The centrepiece of the new precinct is the proposed NGV Contemporary, which would be Australia’s largest contemporary art gallery. Labor also promises to build an Australian Performing Arts Gallery and provide a bigger home for the Australian Music Vault (currently housed in the Arts Centre).
In the four years it’s been in power, Labor has spent more than $600 million on the creative industries – an increase of 200 per cent.
The Coalition
That CUB site Southbank arts precinct that Labor is so proud of? Shadow arts minister Heidi Victoria says it was the Coalition’s idea.
“We started that whole redevelopment of Southbank,” says Victoria. “When I was arts minister we commissioned a report which was the official blueprint for Southbank.” She says the plan has gone through several incarnations, but the one Labor is now touting as its idea was the Coalition’s plan for the area. The CUB building wasn’t for sale during Victoria’s tenure in government, but the Coalition made it clear that if it ever came up for sale, the state government should buy it for this purpose.
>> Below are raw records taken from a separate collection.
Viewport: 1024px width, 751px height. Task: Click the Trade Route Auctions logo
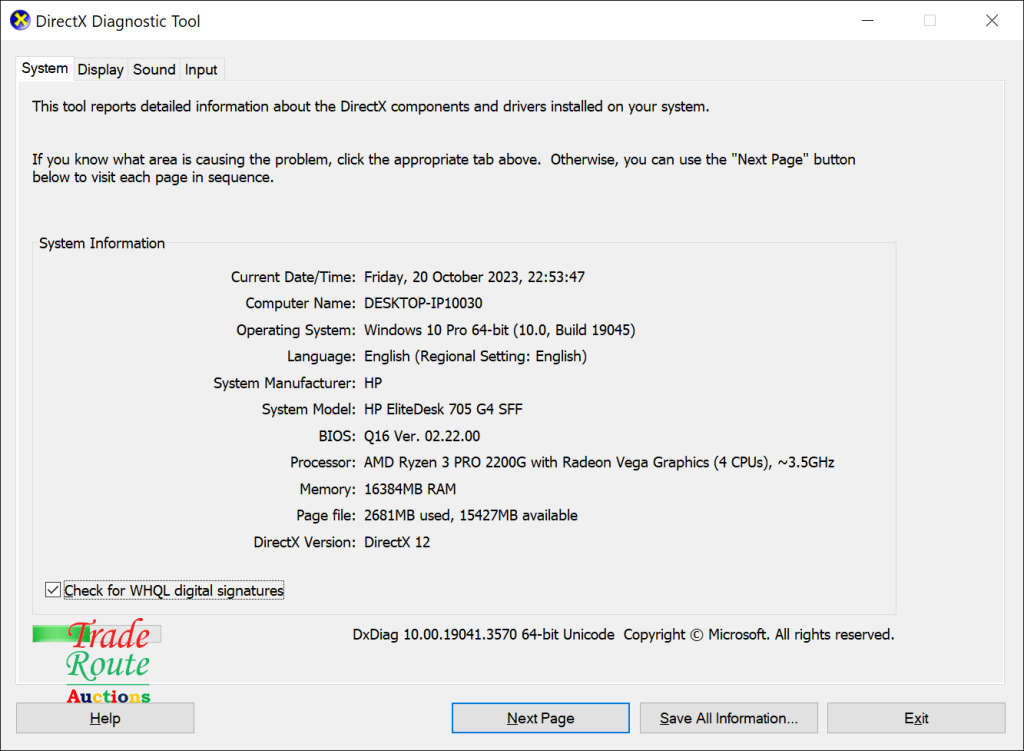[x=108, y=663]
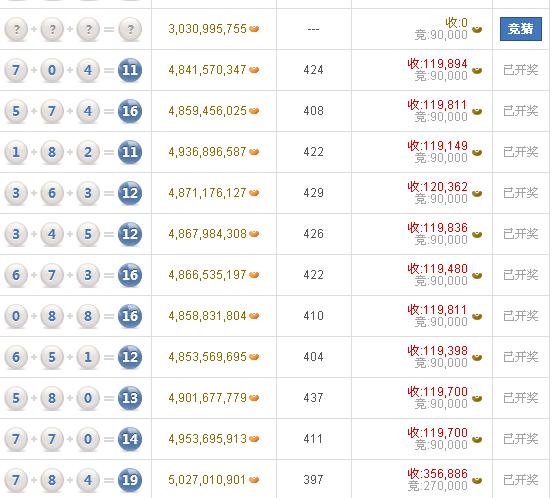Click the pool amount 4,953,695,913

pyautogui.click(x=207, y=439)
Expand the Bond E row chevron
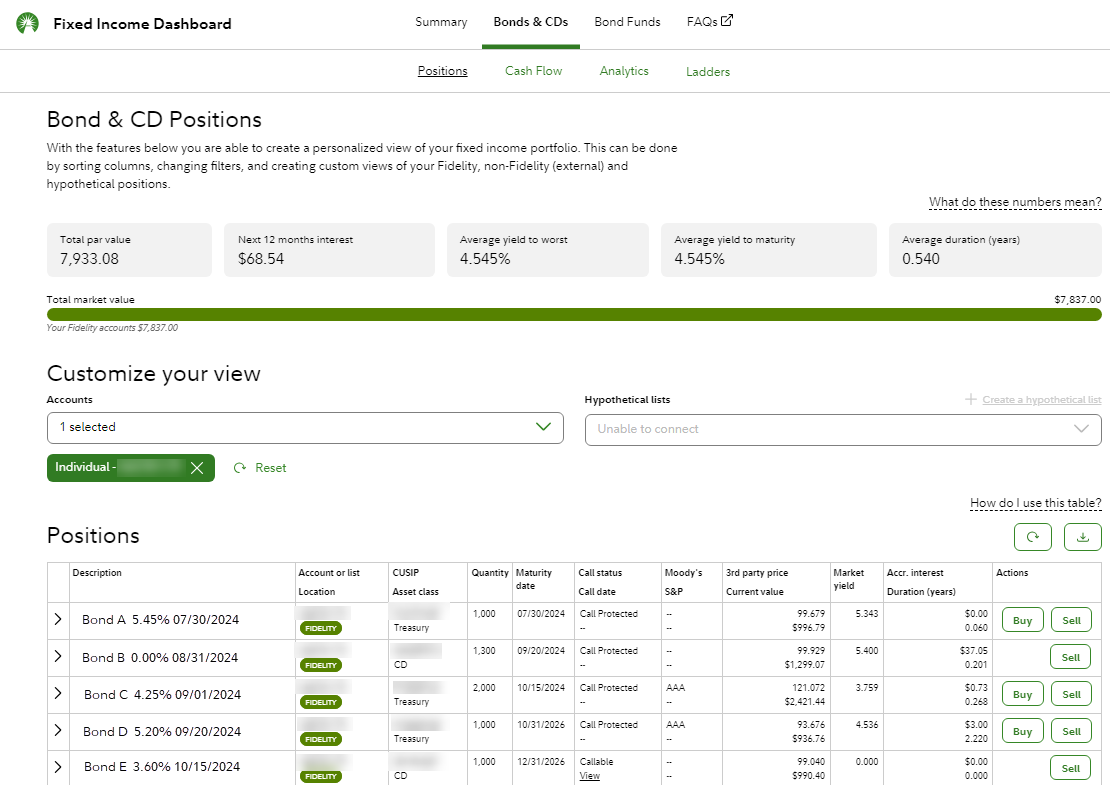 [58, 767]
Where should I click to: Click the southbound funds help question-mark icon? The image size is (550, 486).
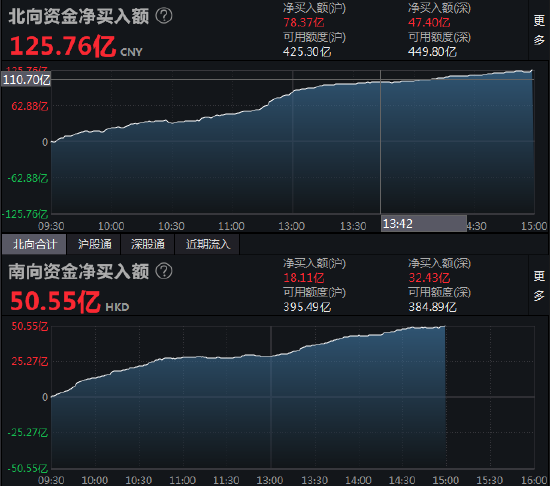(x=164, y=271)
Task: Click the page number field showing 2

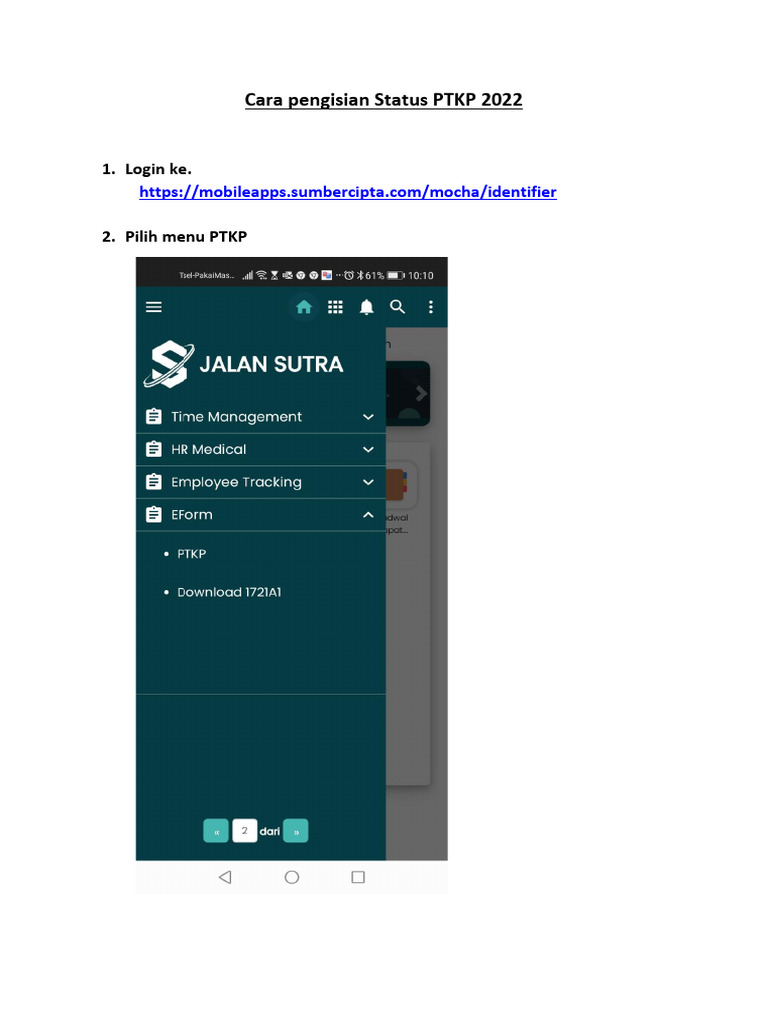Action: 244,831
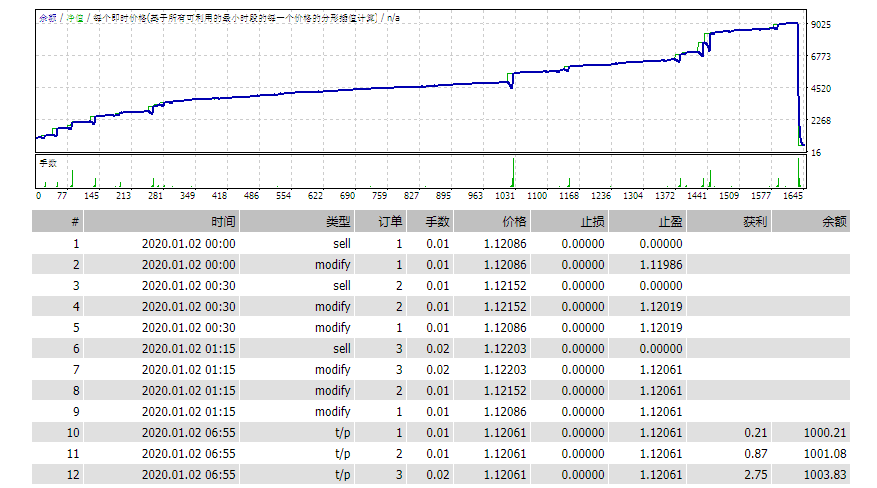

The Coalition does have plenty of concrete runs on the arts board, though. NGV director Tony Ellwood approached Victoria for a cool $1 million while the Coalition was in government for a project called Melbourne Now, the most ambitious project the NGV had ever taken on. Melbourne Now evolved into the NGV Triennial, which is the most successful exhibition in the history of the institution.
The following year, Ellwood asked for another $1 million. An exasperated Victoria was about to show him the door, but he stopped her with these magic words: “What if I said to you, John Paul Gaultier?”
Victoria says she’s so passionate about helping artists achieve their dreams because she counts herself among their number. She has a BA in fine art photography and was a successful photographer before going into politics.
As for future initiatives, the Coalition’s big arts promise is for a 24-day European-style Christmas market to take over the banks of the Yarra featuring Victorian arts and craftspeople. The idea is to create a huge tourist drawcard for Melbourne in the lead-up to Christmas, plus to provide an international audience for Victorian artists to sell their wares.
The Greens
“The Greens believe that artistic expression and creativity are fundamental to vibrant and healthy communities,” says Victorian Greens spokesperson for arts Sue Pennicuik. At the last federal election, the Greens made headlines for their policy to create a wage for artists by allowing them to be eligible for Centrelink payments (should their artistic activities benefit the community). The party supports the state’s major arts institutions like the NGV as well as grassroots arts groups, emerging artists, multicultural arts and Indigenous art and culture.
They also want to restore government funding to TAFE, advocate for a day to commemorate artists and support the redevelopment of the CUB site into the Southbank Arts Precinct.